[begin Document extract]

Determine number of values less than mean in one pass through list

Question

The problem statement is as follows:

Can we determine precisely the number of elements less than the mean in a list $A$ of $n$ numbers in only one pass through the array (starting at $A_1$ and ending at $A_n$) with only constant memory?

By "constant memory" I mean a constant number of $O(m \log_2 n)$ bit words where $m$ is the number of bits to represent the largest value in $A$. Some other things to consider:

1. Assume $m$ is non-constant and $m \geq \log_2 n$. If $m$ were constant, we could not even count $n$ as Yuval mentioned.
2. Assume values in $A$ are integers, but does it affect the problem if they are rational, or real valued?
3. Assume values in $A$ are uniform random. It helps if they are uniform random because we can get a tight confidence bound with a constant number of elements. How high of a confidence bound can we get?

[end Document extract]

Problem 1: Please copy the listing word for word, starting at its first line and ending after the line that contains "Looking at the". Omit the pictures.

[begin Records]

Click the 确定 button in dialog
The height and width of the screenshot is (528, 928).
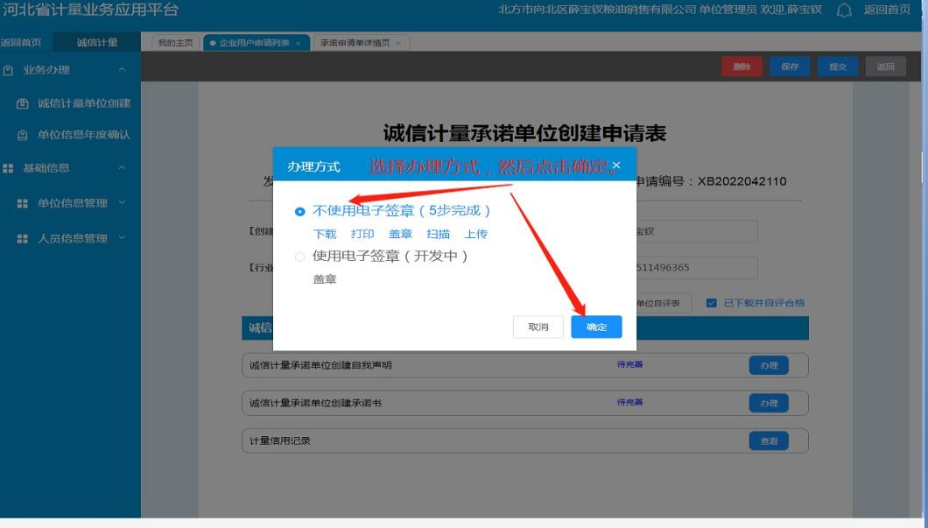pyautogui.click(x=596, y=327)
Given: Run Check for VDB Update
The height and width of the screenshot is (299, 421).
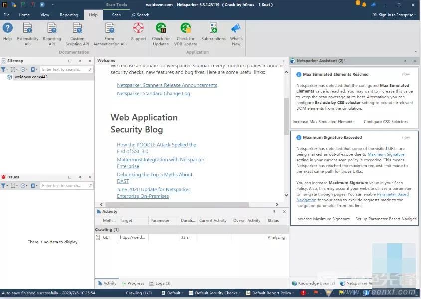Looking at the screenshot, I should (185, 33).
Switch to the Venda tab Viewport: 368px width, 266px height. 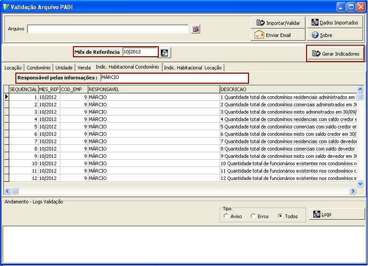84,68
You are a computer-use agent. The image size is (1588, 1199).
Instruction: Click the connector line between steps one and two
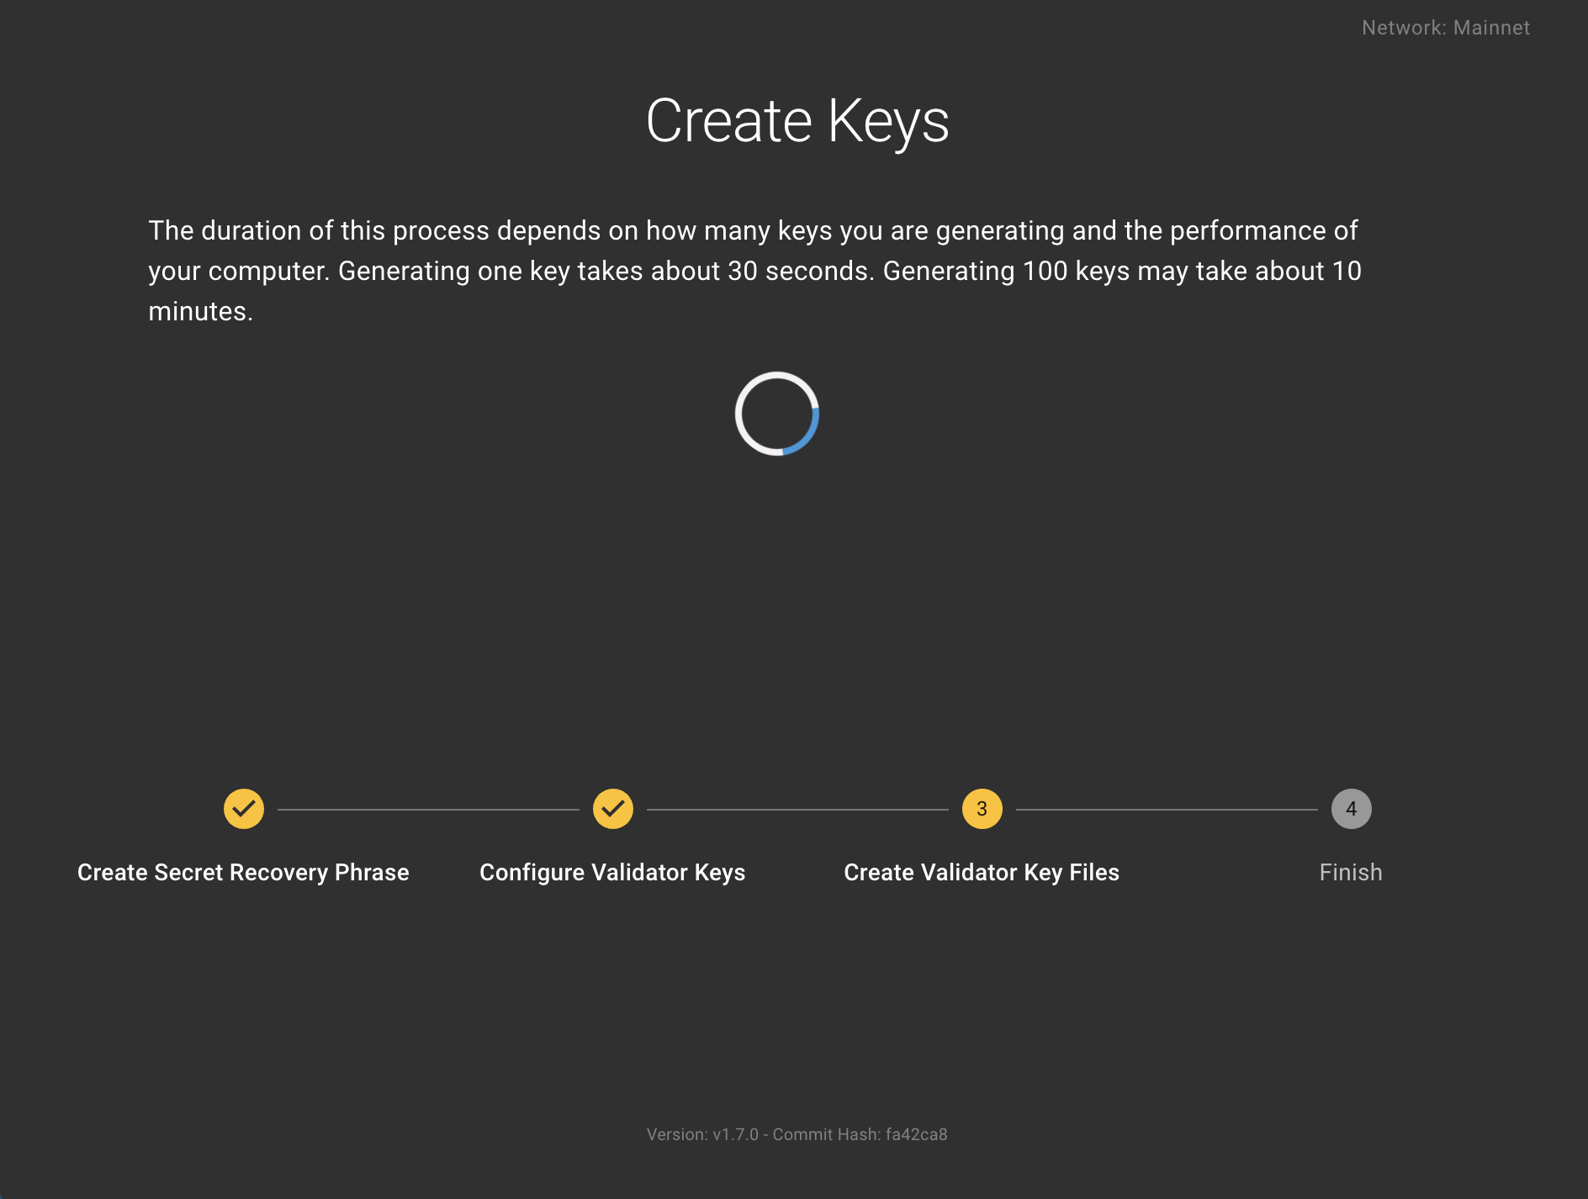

[end Records]

Problem 2: Carry on the question about counting values below the mean in a single pass from the point where it stops.

Written reply 1:
Click the 确定 button in dialog
The height and width of the screenshot is (528, 928).
pyautogui.click(x=596, y=327)
Given: Run Check for VDB Update
The height and width of the screenshot is (299, 421).
Looking at the screenshot, I should (185, 33).

Written reply 2:
4. Time complexity does not matter. You can spend as much time as you want on a particular $A_i$ if that helps, but once you move to $A_{i+1}$ you cannot go back unless you have stored $A_i$ in one of your constant memory words.
5. What if the values in $A$ are non-uniform random with distribution is unknown? What if the distribution is known?
6. What if we are not constrained to going from $A_1$ to $A_n$, perhaps we could randomly sample and get a tight confidence bound even if the distribution is non-uniform?
7. What if instead of mean, we wanted values less than median? Does this help at all?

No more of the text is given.